Il caso di violenza sessuale era avvenuto in Italia. Poi la questione era stata portata di fronte ai giudici comunitari proprio per il mancato recepimento della direttiva 2004/80, che impone agli Stati di corrispondere un indennizzo alle vittime di reati violenti e intenzionali che non sono stati ristorati dagli autori degli abusi. A richiedere un parere comunitario era stata la stessa Cassazione, che chiedeva se andasse comunque applicata questa previsione. Dopo la pronuncia della Corte Ue, quindi, la Cassazione ha condannato la presidenza del Consiglio a risarcire la vittima in maniera equa e adeguata “rispetto alla sofferenza patita”.

────────────────────

> _Compiti assegnati_
(a) Nel testo fornito, chi è stato condannato dalla Cassazione a risarcire la vittima?
(b) Elenca, per favore, gli organi pubblici che il testo fornito indica con il loro nome.
(c) Scrivi il seguito del testo fornito sull'indennizzo alle vittime di reati violenti, partendo dopo la sua ultima frase.

> _Dati raccolti_
────────────────────

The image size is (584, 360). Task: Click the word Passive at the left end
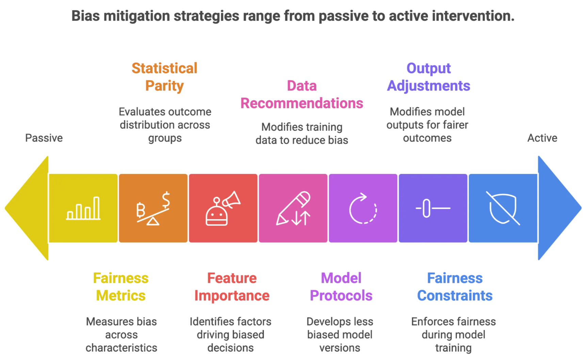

────────────────────

> _Risposte ai compiti_
(a) La presidenza del Consiglio.

(b) Cassazione, Corte Ue, presidenza del Consiglio.

(c)
La donna era stata vittima di violenza nell’ottobre del 2005 e gli autori non avevano provveduto al risarcimento in sede civile, nonostante la condanna penale. La somma risarcitoria è stata ridotta vista l’erogazione dell’indennizzo legale in favore della vittima, avvenuto solo nel luglio di quest’anno. La vittima nel 2009 aveva deciso di citare in giudizio la presidenza del Consiglio dei ministri, con lo scopo di dichiarare la responsabilità civile per la mancata attuazione della direttiva Ue sull’obbligo per gli Stati membri di introdurre un sistema di tutela indennitaria “idoneo a garantire un adeguato ed equo ristoro in favore delle vittime di tutti i reati violenti e intenzionali”, compresa anche la violenza sessuale, nel caso in cui non si riesca a ottenere il risarcimento da parte dei responsabili dell’atto. Nei confronti della donna è stato disposto un risarcimento di 30mila euro.